Extracted records
'''
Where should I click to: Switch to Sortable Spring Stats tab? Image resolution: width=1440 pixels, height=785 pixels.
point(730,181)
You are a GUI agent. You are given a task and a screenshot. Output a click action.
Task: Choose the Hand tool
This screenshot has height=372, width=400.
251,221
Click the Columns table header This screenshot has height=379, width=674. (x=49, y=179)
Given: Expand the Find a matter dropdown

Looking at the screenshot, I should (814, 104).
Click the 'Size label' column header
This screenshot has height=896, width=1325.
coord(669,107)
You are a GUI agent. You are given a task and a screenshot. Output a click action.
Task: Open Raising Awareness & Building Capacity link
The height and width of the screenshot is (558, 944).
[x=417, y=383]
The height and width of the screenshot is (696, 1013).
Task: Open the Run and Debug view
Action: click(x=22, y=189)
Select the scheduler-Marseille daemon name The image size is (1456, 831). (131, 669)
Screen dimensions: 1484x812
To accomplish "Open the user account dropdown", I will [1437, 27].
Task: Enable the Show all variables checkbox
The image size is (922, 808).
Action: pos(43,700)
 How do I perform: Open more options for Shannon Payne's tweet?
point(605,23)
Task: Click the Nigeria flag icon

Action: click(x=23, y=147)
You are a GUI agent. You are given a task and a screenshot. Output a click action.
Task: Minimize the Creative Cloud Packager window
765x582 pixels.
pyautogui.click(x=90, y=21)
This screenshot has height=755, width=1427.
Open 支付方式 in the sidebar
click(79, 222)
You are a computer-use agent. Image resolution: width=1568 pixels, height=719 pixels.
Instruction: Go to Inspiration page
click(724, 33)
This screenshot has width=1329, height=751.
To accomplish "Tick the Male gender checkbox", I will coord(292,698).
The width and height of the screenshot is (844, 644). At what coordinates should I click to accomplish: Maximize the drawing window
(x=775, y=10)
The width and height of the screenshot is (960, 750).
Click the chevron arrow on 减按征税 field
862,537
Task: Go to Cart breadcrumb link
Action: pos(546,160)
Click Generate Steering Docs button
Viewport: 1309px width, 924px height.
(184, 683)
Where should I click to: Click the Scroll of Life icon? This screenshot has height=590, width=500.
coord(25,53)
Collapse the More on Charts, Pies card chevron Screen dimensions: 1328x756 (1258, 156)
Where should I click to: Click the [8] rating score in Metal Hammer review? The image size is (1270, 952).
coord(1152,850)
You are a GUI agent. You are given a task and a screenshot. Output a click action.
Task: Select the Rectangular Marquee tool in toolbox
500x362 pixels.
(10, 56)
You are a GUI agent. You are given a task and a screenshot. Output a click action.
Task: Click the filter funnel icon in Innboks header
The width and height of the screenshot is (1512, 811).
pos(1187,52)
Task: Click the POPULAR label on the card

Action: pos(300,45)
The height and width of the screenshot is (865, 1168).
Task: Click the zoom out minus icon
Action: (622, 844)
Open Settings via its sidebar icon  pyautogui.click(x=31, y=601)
'''
State how many lines of the listing contain the string "header", counting only matches with the same case. Give the number alone.

3